The guide to network, service and subscriber analytics

In the traditional telecoms environment, red lights in the network operation centre (NOC) were sufficient to warn operators of a network performance issue. However, as services have become more complex than simple network connectivity and as network architectures increasingly involve different types of network technology, a red light on a console warning of poor performance or failure of a specific network element is of little use in identifying service affecting issues or the root cause of an issue.

Worse still, green lights on a network operations centre (NOC) dashboard don’t mean all is well. In fact, green lights can also mean danger as service-affecting issues such as slow video start time or jitter do not show up at the NOC level. This means that operators are flying blind into the era of on-demand services, many of which are bandwidth intensive and involve a complicated chain of organizations for the delivery of premium services. What’s needed is an efficient, cost-effective means to analyze network big data to create accurate and timely insights into the performance of services over the network.

The stakes today are much higher than in the simple network connectivity era because operators are providing a growing range of sensitive services and apps that include enterprise collaboration tools, software-defined wide area networks (SD-WAN), ultra high definition video and gaming and a raft of other services provided by operators and their partners. Revenue from these services needs to be apportioned fairly and, in some cases, content providers are starting to pay for some of the delivery cost of services. However, they’ll only be willing to continue to do this if they are certain operators are providing the higher level of service they are seeking to charge for.

A final element of the challenge is the technological shift the telecoms industry is going through as it prepares to roll-out 5G mobile and transitions towards softwaredefined networks. These software-defined networks (SDN), enabled by network functions virtualization (NFV), will continually change function according to network demand. This is in great contrast to the traditional era when one piece of network hardware performed one function and could be monitored and managed on that basis.

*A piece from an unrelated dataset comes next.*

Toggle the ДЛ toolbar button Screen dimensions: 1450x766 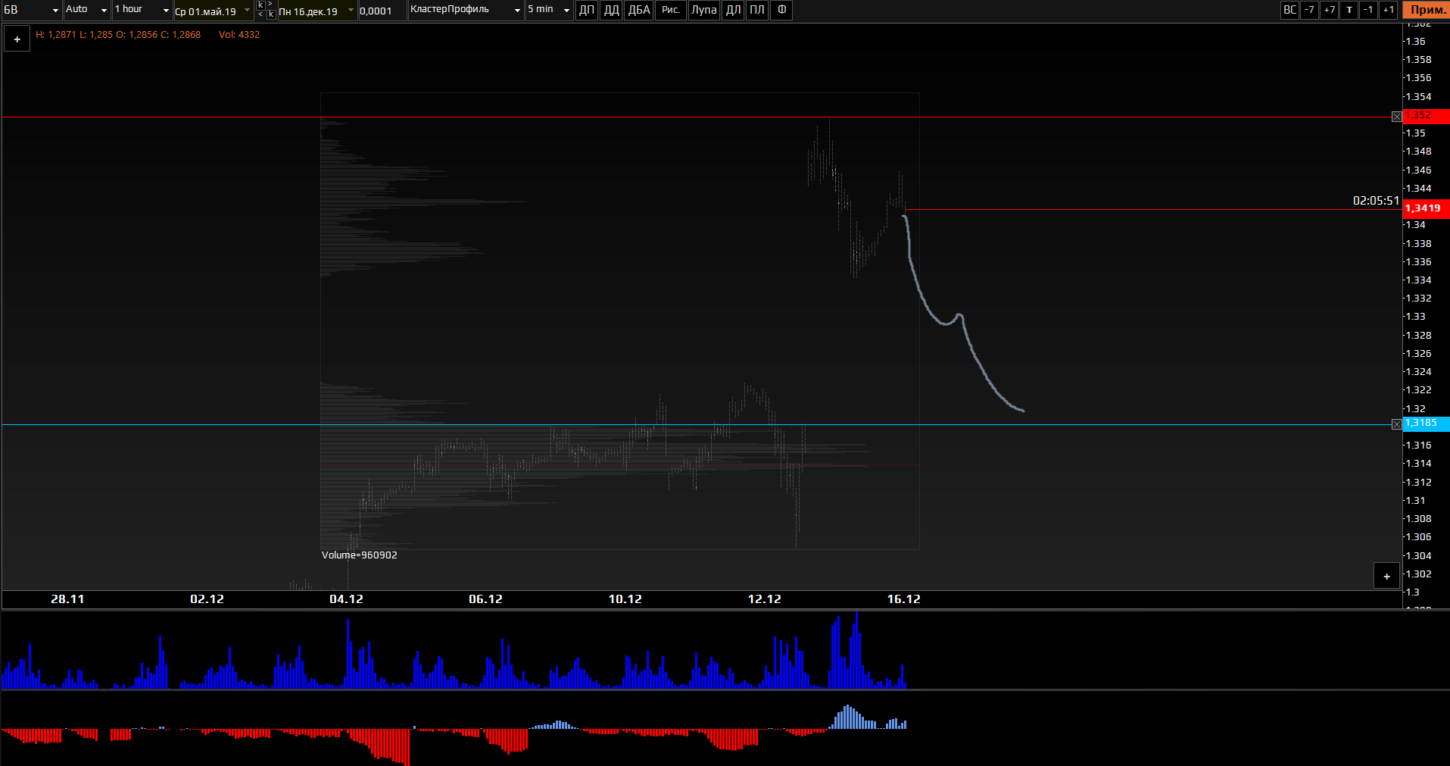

Now, commodity hardware will change function from supporting high definition voice calling, for example, to serving streamed media on-demand. Traditional network metrics are of little help here and are probably too reactive to serve significant business use. What’s needed is accurate, highly specific insights, delivered in nearreal-time that reveal the true state of the performance of an individual service over the network at that precise point in time.

Analytics that assess the performance of the network, the service and the subscriber, often in the form of analyzing the performance of virtualized customer premise equipment (vCPE) are necessary. EXFO calls this 3D analytics because of the three dimensions of network, service and subscriber that all feed into the comprehensive picture of service and experience assurance.